Comprehensive Smoke-Free Laws and Cardiovascular Disease Mortality in US Counties

Scritto il 24/06/2026
da Chuyue Wu

JAMA Netw Open. 2026 Jun 1;9(6):e2621170. doi: 10.1001/jamanetworkopen.2026.21170.

ABSTRACT

IMPORTANCE: Active smoking and secondhand smoke (SHS) exposure are major cardiovascular risk factors, and comprehensive smoke-free laws are a central tobacco control strategy. Although prior studies have demonstrated short-term reductions in cardiovascular morbidity following smoke-free policies, evidence regarding their long-term association with cardiovascular disease (CVD) mortality and potential differences across demographic groups remains limited.

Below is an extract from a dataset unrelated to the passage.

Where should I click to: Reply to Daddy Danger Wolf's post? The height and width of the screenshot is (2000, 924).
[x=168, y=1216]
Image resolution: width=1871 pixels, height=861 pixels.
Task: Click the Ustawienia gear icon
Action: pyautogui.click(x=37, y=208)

OBJECTIVE: To evaluate the long-term association between comprehensive smoke-free laws and county-level CVD mortality and assess whether these associations vary by age, sex, and race and ethnicity.

DESIGN, SETTING, AND PARTICIPANTS: Comparative effectiveness research study using longitudinal county-level panel data and the generalized synthetic control method to evaluate staggered policy adoption across 38 treated counties that adopted comprehensive 100% smoke-free laws covering workplaces, restaurants, and bars between 2007 and 2018, and 103 control counties that did not implement smoke-free laws at any level during the study period from 2000 to 2018. Data were analyzed from May to August 2025.

EXPOSURE: Implementation of comprehensive smoke-free laws.

MAIN OUTCOME AND MEASURES: Annual county-level age-adjusted CVD mortality rates per 100 000 population overall and stratified by age, sex, and race and ethnicity. Average treatment effects on the treated (ATTs) were estimated with 95% CIs using parametric bootstrapping.

RESULTS: This study included 38 treated and 103 control counties. Prepolicy mean (SD) of county-level median age was 37.5 (3.5) for treated counties vs 39.1 (5.6) years for control counties. In treated counties vs control counties, 49.3% vs 49.5% of residents were male, and 15.3% vs 20.3% were not non-Hispanic White, respectively. Implementation of comprehensive smoke-free laws was associated with a mean annual reduction of 12.0 (95% CI, -21.3 to -2.7) CVD deaths per 100 000 population over 12 postpolicy years. Larger reductions were observed among adults aged 65 years or older, male individuals, and non-Hispanic White populations, whereas the associations among younger adults, female individuals, and non-Hispanic Black populations were smaller and less precise.

CONCLUSIONS AND RELEVANCE: In this comparative effectiveness research study of county-level smoke-free laws, comprehensive smoke-free laws were associated with sustained reductions in CVD mortality. However, the magnitude of the associations varied across demographic groups, suggesting that additional strategies addressing disparities in tobacco exposure may be needed to achieve improvement in cardiovascular outcomes across all subpopulations.